– Если кто-то из них теперь сунется к нашему чаю, оболью его кипятком!
Нас увозят с кочевья и выгружают высоко в горах, мире цветов и прочих щедрот монгольской фауны. Под журчанье речушки «зеленые» рубят молодые деревья для костра и ставят палатку. Мы разбредаемся по лугу.
– Ходить по одному нельзя, – говорит Энхе.
– Почему?
– Заповедник. Волка ходит, желтый медведя ходит, кабана ходит.
– Как???!!!
– Заповедник.
– А кабаны в палатку не забираются?
– Нет, – говорит Энхе, – но они… – делает жест, одновременно обозначающий подкапывание земли под палатку и некую скабрезность. – Они интересуются!
– А ружье есть?
– Ружье есть у шоферы. Шофера пьяный спит.
После выволочки становится сытнее. Энхе приносит в палатку две миски печенья. Одну ставит перед иностранцами, другую, сладко улыбаясь, – передо мной. Лена и Миша хихикают. Западники недоумевают.
– Послушай, Энхе, – говорю я голосом своей свекрови, недовольной шофером Васей. – Мы – три больших начальника из Москвы. Три! Поняла? – И показываю ей три пальца.
– Три? – удивляется она, показывая себе три собственных пальца, и многозначительно кивает. В ее глазах вспыхивает огонек зомби, пошедшего на задание. Слава богу! Теперь мы не умрем от голода и нас не сожрет кабан.
– Мишка, ты и ты! – вбегает через несколько минут младший брат Энхе. «Ты и ты» – это я и Лена, ему тяжело нас выговорить. – Барашка резать!
Мы, закомплексованные московские драматурги, зажмуриваемся от ужаса, а Ричард, только что рассказывавший о сентиментальности англичан, бросается на место казни так, будто ему за это заплатят. Когда мы выходим из палатки, внутренности невинного зверя уже развешаны на березе над костром как выстиранное белье; в тазу кипят остальные анатомические подробности; два подростка ножами орудуют над бараньей головой и, урча, слизывают что-то, добытое с кривых ножей; женщины запихивают баранью кровь ложками в длинную кишку, радостно предлагая нам куснуть и глотнуть; мужики расхаживают с кусками полусырого мяса; а бабушка разливает вытопленный бараний жир по банкам, сообщая, что с нашей экскурсии она запасет много жира на зиму. Все очень мило, но нас при этом бараниной не кормят, и когда я сообщаю Энхе, что мы, русские, привыкли есть три раза в день, а чай пить еще чаще, она огорчается. А потом приносит в железных мисках остатки загадочных полусырых внутренностей.
– Чая будет потом. В тазу барана варится. Мысль о том, что чай они будут кипятить в том же тазу, что и варили барана, добавляет нам седых волос. Чай – последнее, что у нас осталось от нормальной жизни. В дискуссии о том, что глупо греть чай в чайнике, если есть таз, в котором на стенках еще есть бараний жир, мы побеждаем Энхе. И нам приносят условный чай.

=== Инструкция ===
Подхватите отрывок о поездке в Монголию сразу после его последнего предложения и продолжите повествование.

=== Представленные данные ===
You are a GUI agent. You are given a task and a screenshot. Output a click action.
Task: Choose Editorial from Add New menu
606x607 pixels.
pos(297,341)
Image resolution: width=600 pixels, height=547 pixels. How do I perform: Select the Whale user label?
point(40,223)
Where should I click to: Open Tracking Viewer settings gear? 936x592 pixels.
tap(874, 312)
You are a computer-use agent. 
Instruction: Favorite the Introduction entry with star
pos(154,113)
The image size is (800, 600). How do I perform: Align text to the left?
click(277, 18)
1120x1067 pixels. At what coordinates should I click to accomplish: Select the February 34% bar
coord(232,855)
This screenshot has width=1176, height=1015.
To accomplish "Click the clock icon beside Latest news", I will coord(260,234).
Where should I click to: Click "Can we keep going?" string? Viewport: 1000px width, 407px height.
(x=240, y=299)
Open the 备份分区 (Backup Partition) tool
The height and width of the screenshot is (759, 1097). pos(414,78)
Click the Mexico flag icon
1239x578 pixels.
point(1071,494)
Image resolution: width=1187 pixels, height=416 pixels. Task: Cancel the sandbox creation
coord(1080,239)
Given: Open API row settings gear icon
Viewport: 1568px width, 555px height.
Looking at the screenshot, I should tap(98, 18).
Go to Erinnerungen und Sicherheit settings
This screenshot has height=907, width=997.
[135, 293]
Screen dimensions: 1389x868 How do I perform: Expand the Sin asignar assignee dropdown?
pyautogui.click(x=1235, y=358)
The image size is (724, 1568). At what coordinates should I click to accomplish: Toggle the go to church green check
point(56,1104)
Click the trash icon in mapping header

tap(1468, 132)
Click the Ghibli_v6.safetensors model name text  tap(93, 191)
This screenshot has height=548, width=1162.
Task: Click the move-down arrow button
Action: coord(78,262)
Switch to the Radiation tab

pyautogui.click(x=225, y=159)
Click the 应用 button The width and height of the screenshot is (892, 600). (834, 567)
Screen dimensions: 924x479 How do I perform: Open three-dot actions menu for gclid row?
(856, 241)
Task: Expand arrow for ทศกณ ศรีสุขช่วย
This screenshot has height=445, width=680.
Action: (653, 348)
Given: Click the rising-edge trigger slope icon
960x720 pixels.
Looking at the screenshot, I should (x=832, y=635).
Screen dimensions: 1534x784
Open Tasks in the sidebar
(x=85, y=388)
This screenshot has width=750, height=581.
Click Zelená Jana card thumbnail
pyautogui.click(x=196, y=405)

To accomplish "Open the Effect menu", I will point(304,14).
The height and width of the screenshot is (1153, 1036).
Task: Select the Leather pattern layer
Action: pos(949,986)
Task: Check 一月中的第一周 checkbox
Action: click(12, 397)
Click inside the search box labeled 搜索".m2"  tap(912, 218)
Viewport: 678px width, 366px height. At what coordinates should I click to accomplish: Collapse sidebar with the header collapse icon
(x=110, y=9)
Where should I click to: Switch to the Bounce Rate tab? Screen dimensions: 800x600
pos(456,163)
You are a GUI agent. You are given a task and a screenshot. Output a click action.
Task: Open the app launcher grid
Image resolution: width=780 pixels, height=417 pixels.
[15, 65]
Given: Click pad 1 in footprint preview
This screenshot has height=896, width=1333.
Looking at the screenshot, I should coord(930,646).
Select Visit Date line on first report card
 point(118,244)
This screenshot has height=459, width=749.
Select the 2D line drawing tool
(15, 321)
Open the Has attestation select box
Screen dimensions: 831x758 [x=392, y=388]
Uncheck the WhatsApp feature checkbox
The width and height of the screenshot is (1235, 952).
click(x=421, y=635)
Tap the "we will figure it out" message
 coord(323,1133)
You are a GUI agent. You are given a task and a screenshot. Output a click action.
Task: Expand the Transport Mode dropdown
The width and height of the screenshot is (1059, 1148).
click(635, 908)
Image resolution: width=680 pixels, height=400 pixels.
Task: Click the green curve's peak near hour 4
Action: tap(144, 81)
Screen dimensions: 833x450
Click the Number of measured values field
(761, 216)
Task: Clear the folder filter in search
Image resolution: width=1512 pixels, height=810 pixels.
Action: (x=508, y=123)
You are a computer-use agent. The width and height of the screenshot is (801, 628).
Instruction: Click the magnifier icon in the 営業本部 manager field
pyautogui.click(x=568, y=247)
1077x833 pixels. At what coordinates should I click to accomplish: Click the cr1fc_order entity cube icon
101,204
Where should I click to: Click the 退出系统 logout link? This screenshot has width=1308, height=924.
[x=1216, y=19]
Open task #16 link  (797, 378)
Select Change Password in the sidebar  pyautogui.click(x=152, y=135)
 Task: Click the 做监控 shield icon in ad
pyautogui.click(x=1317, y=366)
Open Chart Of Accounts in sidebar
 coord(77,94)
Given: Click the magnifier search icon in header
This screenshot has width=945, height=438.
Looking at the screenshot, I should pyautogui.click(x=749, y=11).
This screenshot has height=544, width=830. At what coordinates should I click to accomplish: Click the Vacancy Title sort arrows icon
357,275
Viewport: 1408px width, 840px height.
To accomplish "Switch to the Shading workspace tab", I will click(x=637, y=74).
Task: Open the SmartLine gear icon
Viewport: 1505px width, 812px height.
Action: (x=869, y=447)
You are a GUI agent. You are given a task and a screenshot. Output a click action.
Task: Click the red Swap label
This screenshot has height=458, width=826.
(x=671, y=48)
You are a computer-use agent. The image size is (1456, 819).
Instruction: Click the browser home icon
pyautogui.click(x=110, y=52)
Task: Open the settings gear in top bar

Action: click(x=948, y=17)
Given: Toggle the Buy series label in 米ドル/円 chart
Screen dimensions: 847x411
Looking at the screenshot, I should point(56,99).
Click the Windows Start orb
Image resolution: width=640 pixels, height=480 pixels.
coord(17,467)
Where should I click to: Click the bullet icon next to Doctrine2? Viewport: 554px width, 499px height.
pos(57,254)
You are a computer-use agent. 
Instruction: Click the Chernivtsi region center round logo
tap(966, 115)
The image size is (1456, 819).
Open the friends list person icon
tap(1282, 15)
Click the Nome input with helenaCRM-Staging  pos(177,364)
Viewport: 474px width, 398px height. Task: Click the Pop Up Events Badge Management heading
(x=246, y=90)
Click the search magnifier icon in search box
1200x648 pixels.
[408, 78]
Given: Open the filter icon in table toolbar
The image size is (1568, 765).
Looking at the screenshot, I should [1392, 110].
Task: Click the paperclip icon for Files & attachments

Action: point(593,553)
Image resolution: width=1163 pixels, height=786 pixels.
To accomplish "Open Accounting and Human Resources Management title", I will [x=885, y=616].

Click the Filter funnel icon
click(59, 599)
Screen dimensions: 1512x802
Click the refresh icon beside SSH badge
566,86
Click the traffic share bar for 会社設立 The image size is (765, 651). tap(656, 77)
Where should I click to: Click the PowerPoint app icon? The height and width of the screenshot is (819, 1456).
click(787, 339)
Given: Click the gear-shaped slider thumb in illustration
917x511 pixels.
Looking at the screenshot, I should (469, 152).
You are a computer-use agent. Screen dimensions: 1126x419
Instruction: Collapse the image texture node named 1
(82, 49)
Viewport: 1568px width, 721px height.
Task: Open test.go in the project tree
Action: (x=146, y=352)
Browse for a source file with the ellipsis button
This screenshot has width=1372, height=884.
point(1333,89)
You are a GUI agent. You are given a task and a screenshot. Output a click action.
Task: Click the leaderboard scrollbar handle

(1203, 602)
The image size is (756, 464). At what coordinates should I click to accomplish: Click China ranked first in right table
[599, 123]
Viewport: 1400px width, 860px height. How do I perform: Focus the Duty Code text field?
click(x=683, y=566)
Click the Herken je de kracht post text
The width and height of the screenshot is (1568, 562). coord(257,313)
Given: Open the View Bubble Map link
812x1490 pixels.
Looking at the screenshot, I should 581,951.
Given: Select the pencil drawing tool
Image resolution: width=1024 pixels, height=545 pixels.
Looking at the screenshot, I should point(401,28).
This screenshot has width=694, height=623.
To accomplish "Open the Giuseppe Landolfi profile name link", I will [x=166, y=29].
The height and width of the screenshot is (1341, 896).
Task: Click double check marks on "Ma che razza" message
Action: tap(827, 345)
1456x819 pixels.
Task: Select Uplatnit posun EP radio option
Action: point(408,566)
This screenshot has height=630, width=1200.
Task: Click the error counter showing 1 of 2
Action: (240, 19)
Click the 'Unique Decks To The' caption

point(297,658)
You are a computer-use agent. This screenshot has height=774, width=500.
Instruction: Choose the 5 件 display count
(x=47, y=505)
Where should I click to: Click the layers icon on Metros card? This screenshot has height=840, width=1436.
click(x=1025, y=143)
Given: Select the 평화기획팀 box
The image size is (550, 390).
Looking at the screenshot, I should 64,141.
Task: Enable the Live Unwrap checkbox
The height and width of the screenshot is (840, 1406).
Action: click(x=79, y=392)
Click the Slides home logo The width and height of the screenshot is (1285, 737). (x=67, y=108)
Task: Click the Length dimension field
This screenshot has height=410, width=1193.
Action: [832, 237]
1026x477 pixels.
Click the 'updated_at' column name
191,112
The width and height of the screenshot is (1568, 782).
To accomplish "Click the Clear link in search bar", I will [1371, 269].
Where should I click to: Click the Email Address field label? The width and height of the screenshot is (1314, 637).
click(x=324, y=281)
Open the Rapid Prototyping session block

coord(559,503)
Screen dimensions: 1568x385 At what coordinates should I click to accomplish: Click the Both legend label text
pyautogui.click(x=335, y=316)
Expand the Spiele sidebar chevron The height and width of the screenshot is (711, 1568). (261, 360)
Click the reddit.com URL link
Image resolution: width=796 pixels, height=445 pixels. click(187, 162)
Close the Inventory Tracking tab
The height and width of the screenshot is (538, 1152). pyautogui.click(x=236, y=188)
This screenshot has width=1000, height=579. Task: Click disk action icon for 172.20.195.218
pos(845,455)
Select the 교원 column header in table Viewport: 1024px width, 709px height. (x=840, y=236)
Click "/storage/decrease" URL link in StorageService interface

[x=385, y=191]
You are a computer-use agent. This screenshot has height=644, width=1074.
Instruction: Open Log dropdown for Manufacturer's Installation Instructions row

=== Письменный ответ ===
– Это что – зеленый чай? – злобно спрашиваю я.
– Почему зеленый? Черный.
– Тогда почему он такого цвета?
– Какого цвета? – удивляется Энхе. – Аюна чай варит. Монгола не умеет чай варить.
– Энхе, пришли ко мне Аюну с пачкой чая, сейчас я ее научу заваривать чай.
– Не надо нервничать, Маша. Я понял. Сейчас Аюна сварит хороший чай.
К вечеру нам обламывается по куску полусырой баранины, сваренной без соли и специй. Есть невозможно.
– Монгола всегда так варит. Вкусно!
Сами они в полном кайфе, тем более что доза сывороточной водки сегодня явно праздничная. У костра они затягивают неизменную песню про Чингисхана, и, голодные, несчастные, мы вяло подхватываем, продолжая опыт социальной скульптуры, коей караван и является. Расчувствовавшись, пожилая норвежка вынимает фотографии своих детей и своих домов, и переводчица висит на плече ее мужа, цокая языком и соображая, в каком из этих домов ей обломится пожить в качестве монгольской дочери. Ричард усаживается возле ободранной половины барашка и играет на трубе, а монгольский мальчик, в два дня овладевший на наших глазах гитарой, дивно подыгрывает ему.
Монголы невероятно музыкальны. Это даже не просто национальный хороший слух, это национальная открытость звуку. Монгол обращается с музыкой, как ребенок в песочнице с песком.
– Энхе, зачем половину барашка отнесли в автобус?
– Завтра в город повезем. Холодильник.
Ни у кого из нас не хватает мужества спросить: «А чем нас будете кормить, сволочи? Историями о том, что в Монголии трудно с продуктами?»
Утром начинаем просить, чтобы нас свозили в буддистский монастырь, намеченный по плану экскурсий.
– Нету бензина, – грустно говорит Энхе, только что на этом бензине ее брат повез половину барашка в город. – Сегодня собирать ягода.
– Какая ягода? Как называется?
– Ягода называется.
Конечно, хочется ягоды, даже если она никак не называется, мы, русские, озверели без витаминов, однако понятно, что ни одного предложения в нашу пользу не будет. Мы остаемся. Западники радостно напяливают на себя провезенное через весь материк снаряжение для сбора ягод и идут за монголами доверчивой толпой.
– Неужели вы не идете собирать ягоды? – удивляются они. – Это очень экзотично – собирать монгольские ягоды!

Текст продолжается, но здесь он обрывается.